→ **Challenge**
Copy each of the lines below word for word, leaving out the pictures.

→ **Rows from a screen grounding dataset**
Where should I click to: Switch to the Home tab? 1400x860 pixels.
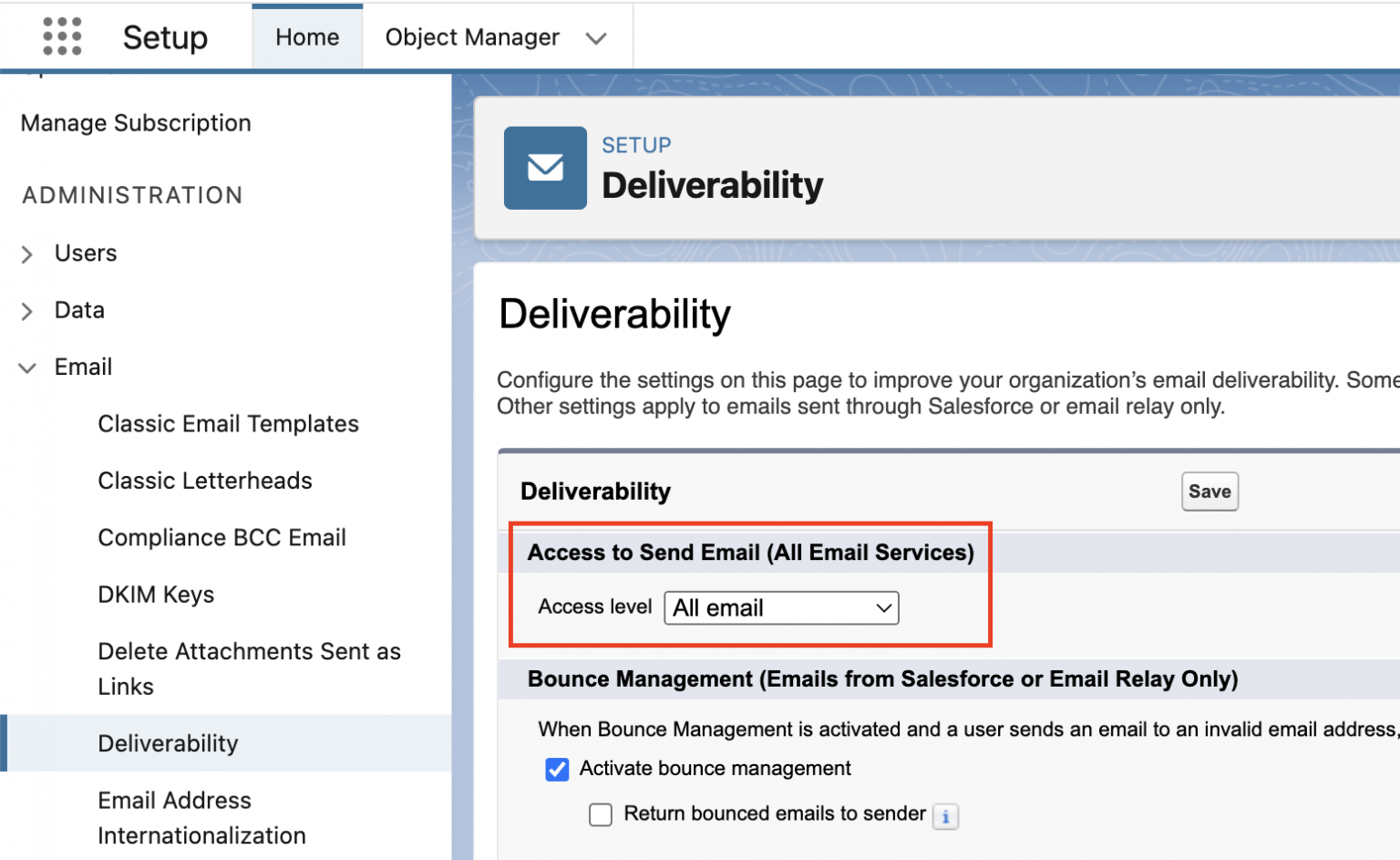pyautogui.click(x=306, y=36)
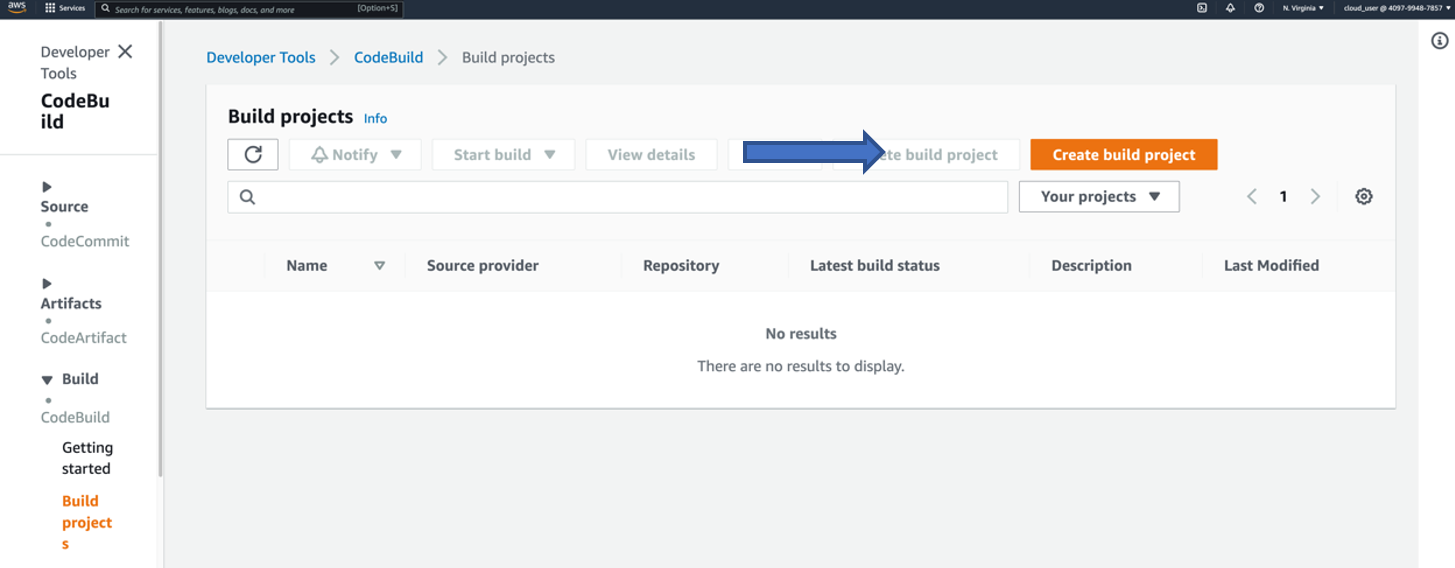1455x568 pixels.
Task: Open table preferences gear icon
Action: pos(1363,197)
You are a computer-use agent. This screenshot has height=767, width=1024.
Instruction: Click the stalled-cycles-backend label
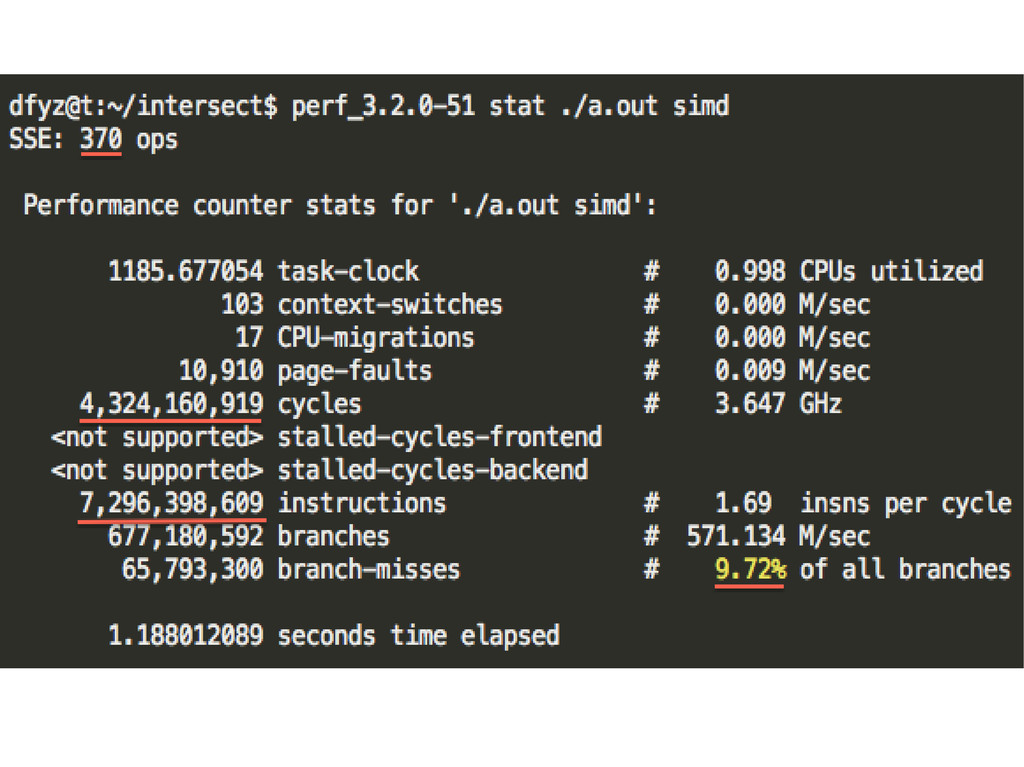point(432,470)
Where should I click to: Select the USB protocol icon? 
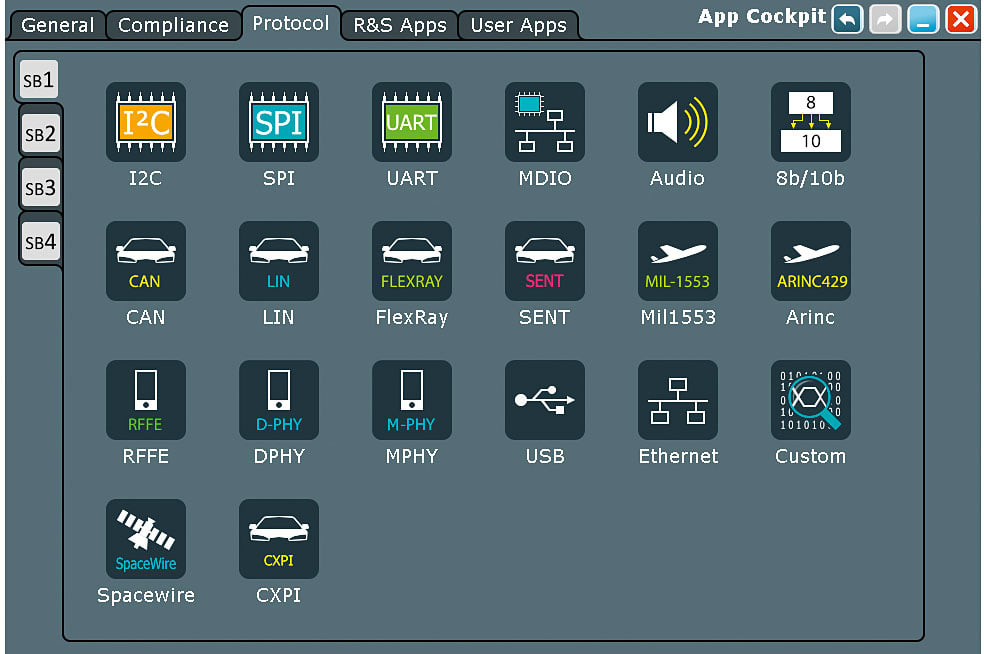[544, 400]
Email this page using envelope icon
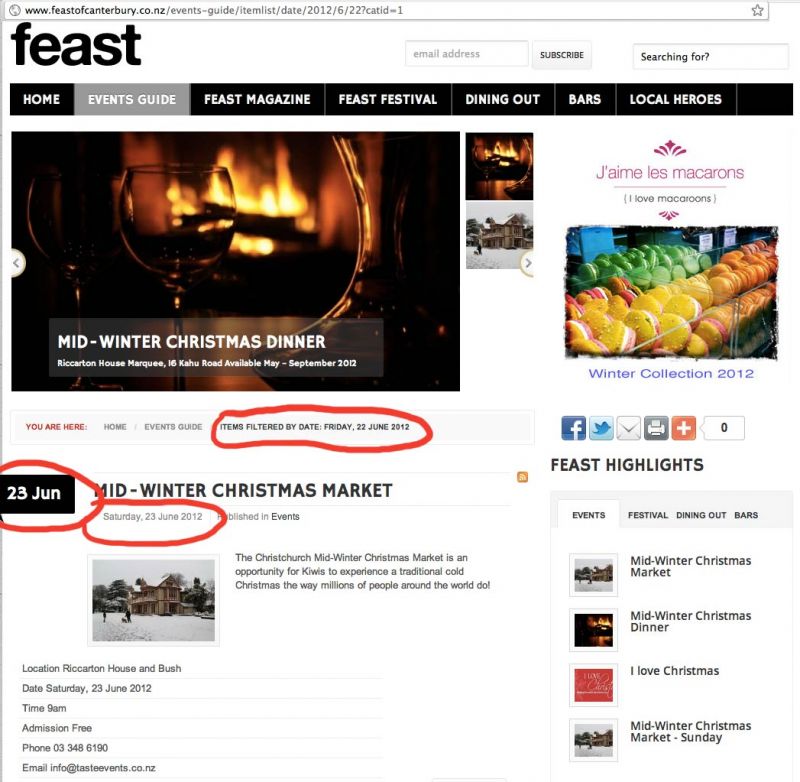This screenshot has width=800, height=782. tap(629, 427)
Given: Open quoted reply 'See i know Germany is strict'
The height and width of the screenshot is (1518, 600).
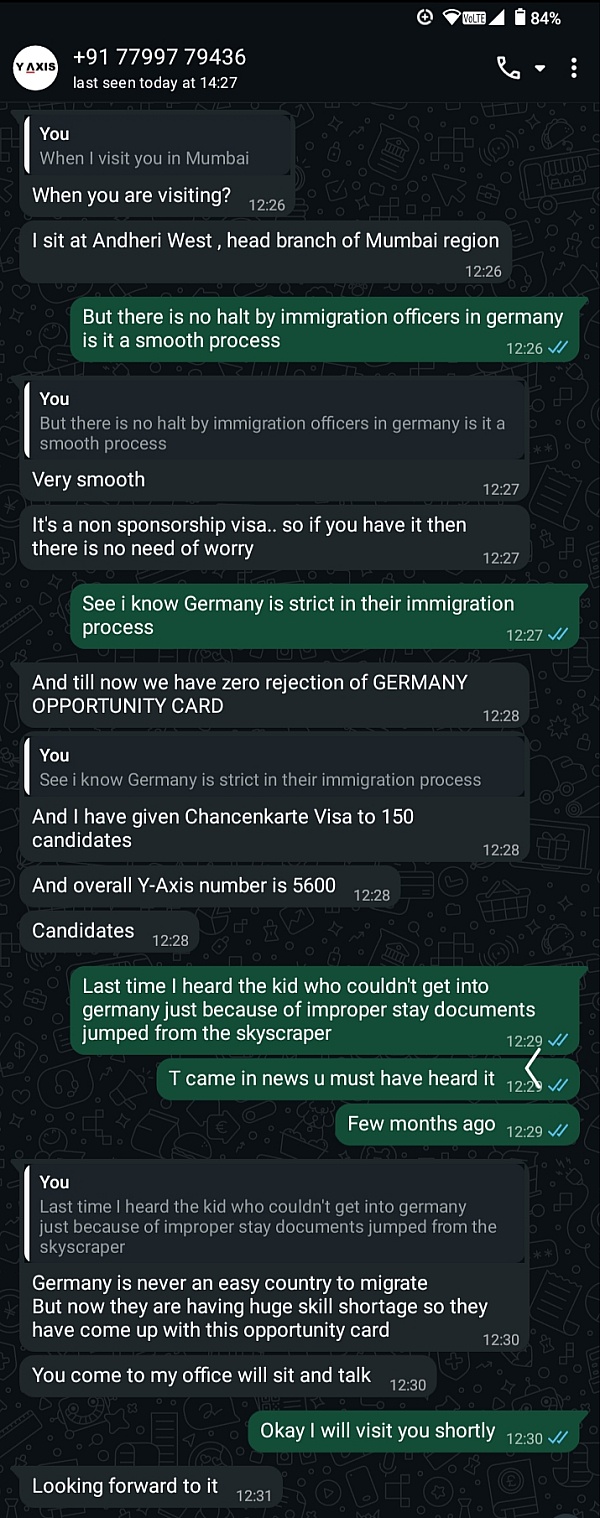Looking at the screenshot, I should coord(272,768).
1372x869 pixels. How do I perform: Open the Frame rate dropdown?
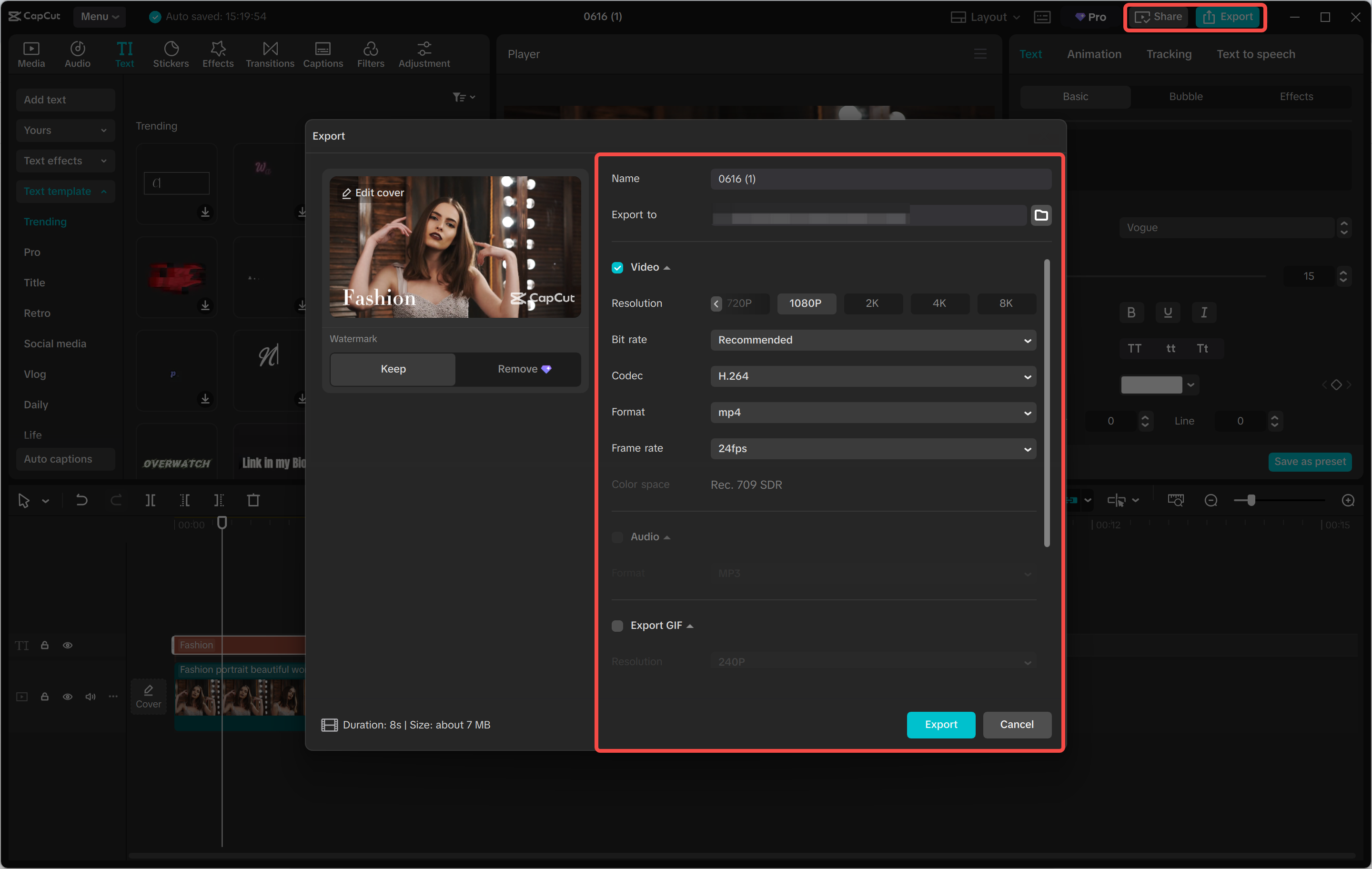click(873, 448)
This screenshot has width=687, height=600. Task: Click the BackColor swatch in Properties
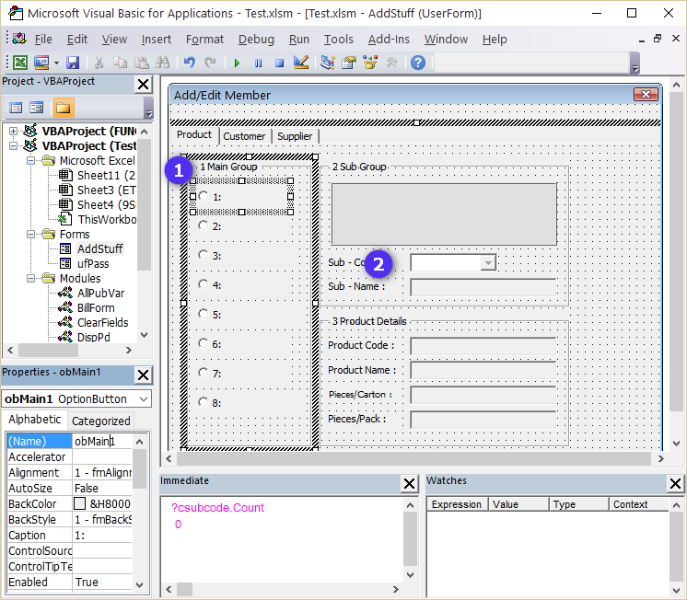click(x=80, y=504)
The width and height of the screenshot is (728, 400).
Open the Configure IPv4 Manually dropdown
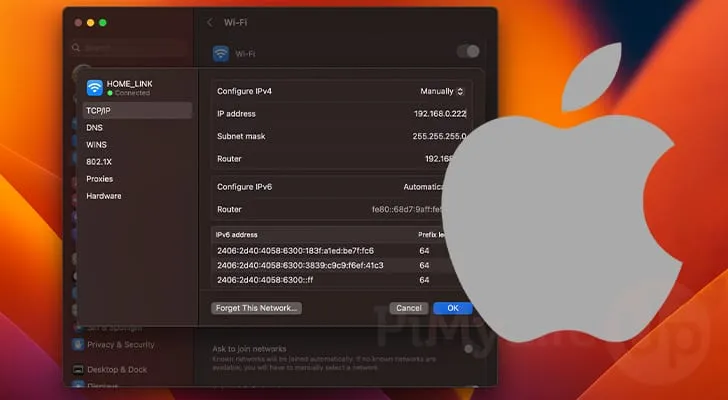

→ **Worked solution**
Where should I click to: Switch to the Home tab? 1400x860 pixels.
pyautogui.click(x=306, y=36)
1455x568 pixels.
Task: Open table preferences gear icon
Action: pos(1363,197)
You are a computer-use agent. This screenshot has height=767, width=1024.
Instruction: Click the stalled-cycles-backend label
point(432,470)
Where should I click to: Select the USB protocol icon? 
[544, 400]
Email this page using envelope icon
This screenshot has width=800, height=782. tap(629, 427)
Given: Open quoted reply 'See i know Germany is strict'
The height and width of the screenshot is (1518, 600).
Looking at the screenshot, I should coord(272,768).
1372x869 pixels. How do I perform: Open the Frame rate dropdown?
click(873, 448)
This screenshot has width=687, height=600. Task: Click the BackColor swatch in Properties
click(x=80, y=504)
The width and height of the screenshot is (728, 400).
Open the Configure IPv4 Manually dropdown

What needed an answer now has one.